▶ _EXERCISE DESCRIPTION_
Write out the data below in full, unchanged, minus the images.

---- MATERIAL PROVIDED

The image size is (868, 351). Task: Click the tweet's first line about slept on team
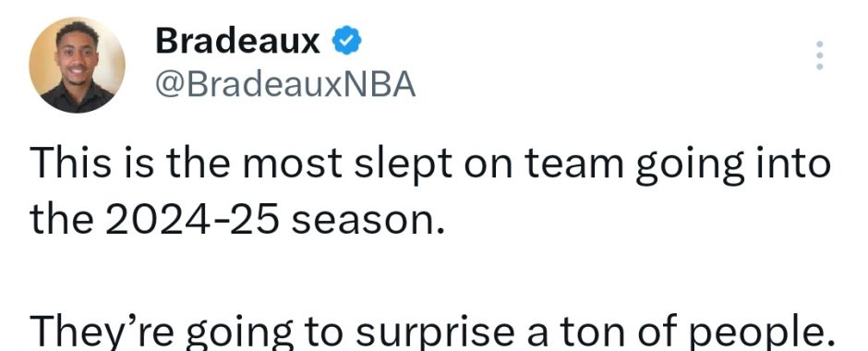pos(430,165)
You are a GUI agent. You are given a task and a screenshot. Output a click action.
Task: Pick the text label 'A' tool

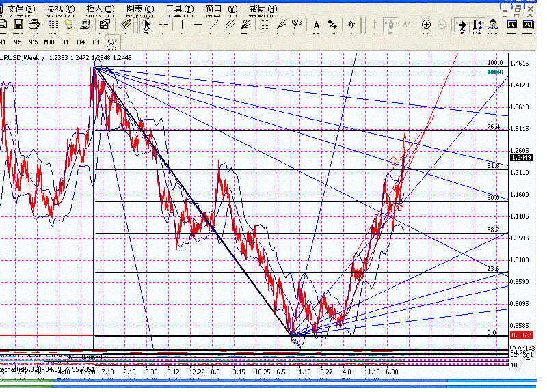click(316, 25)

--------

▶ _OUTPUT FOR THIS EXERCISE_
The image size is (868, 351). Task: Click the tweet's first line about slept on team
pos(430,165)
You are a GUI agent. You are given a task and a screenshot. Output a click action.
Task: Pick the text label 'A' tool

click(316, 25)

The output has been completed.